[Written instruction 1]
In the analysis of US-China competition, change "Businesses" to "Firms" in the text starting with "On the Hill: Developments" and going on through "is shaping industry.".
[Written instruction 2]
Translate this sentence from the analysis of US-China competition into Spanish: "The adversarial US-China relationship is here to stay."

[Provided passage]
•••••

The confluence of these two trends is not coincidental. Rather, they are closely interrelated. Domestic overcapacity, a feature of the CCP’s systematic promotion of efficiency through intensive internal competition within China’s economy, led to “excessive” price wars and diminishing returns despite an increase in inputs.
Moreover, in attempting to offset this downward cycle, the CCP pushed Chinese firms to "open wider" (越开越大) into global markets, a feature that became doubly urgent after the US government imposed tariffs on Chinese imports. As the United States attempted to decouple from China, China pivoted to alternative markets. “Fixing” overcapacity and involution–both of which the CCP has underscored as vital in 2026–has therefore simultaneously divested China from the US economy and deepened engagements across the Global South at the US’s expense.
This twin dynamic has major implications for US companies, even those that do not engage directly with Chinese suppliers or customers. Alternative markets provide Chinese firms with substitutes for US products. This leaves US companies facing a future where China may simply stop buying US goods entirely, a potentially devastating scenario for some industries. (This has in fact been a CCP policy goal since 2022. It is known as “Delete America.”). An almost cult-like belief that technological innovation will bring increased economic productivity through AI-driven efficiencies and “resource pooling,” combined with state-driven “swarm approach” to promoting multiple, competing domestic giants that can collectively outcomplete foreign competitors, mean that Chinese tech is primed for a global onslaught.
This means that US companies around the world will increasingly encounter Chinese competitors, almost all of which will enjoy some form of state support. Competing with China will demand a rethinking in how US companies offer unique products or services at prices that still attract customers away from highly competitive Chinese alternatives. This is a trend that is already prevalent in some industries, notably renewable energy and electric vehicles. In the year ahead, however, we anticipate this list to grow. US companies need to be ready.
On the Hill: Developments in US China policy
Conflict Intensifies
The adversarial US-China relationship is here to stay. Businesses will need to prioritize adaptiveness and monitor how government-corporate fusion is shaping industry.
Analysis
A new US administration under President Trump in many ways continued the approach of both his first term in office and the Biden administration in viewing China as a systemic rival to the United States. The trends of geopolitically driven bilateral competition, defined by a growing fusion of national security and trade policy, have crystalized political choices in both countries. Each views the other as fundamentally adversarial. That view is unlikely to change.

•••••

[Provided records]
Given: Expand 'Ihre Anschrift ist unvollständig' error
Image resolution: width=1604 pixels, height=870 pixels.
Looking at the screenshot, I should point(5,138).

•••••

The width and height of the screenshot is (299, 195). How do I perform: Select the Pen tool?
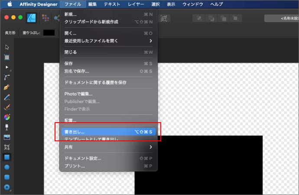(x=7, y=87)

•••••

[Written solution 1]
On the Hill: Developments in US China policy
Conflict Intensifies
The adversarial US-China relationship is here to stay. Firms will need to prioritize adaptiveness and monitor how government-corporate fusion is shaping industry.

[Written solution 2]
La relación antagónica entre Estados Unidos y China ha llegado para quedarse.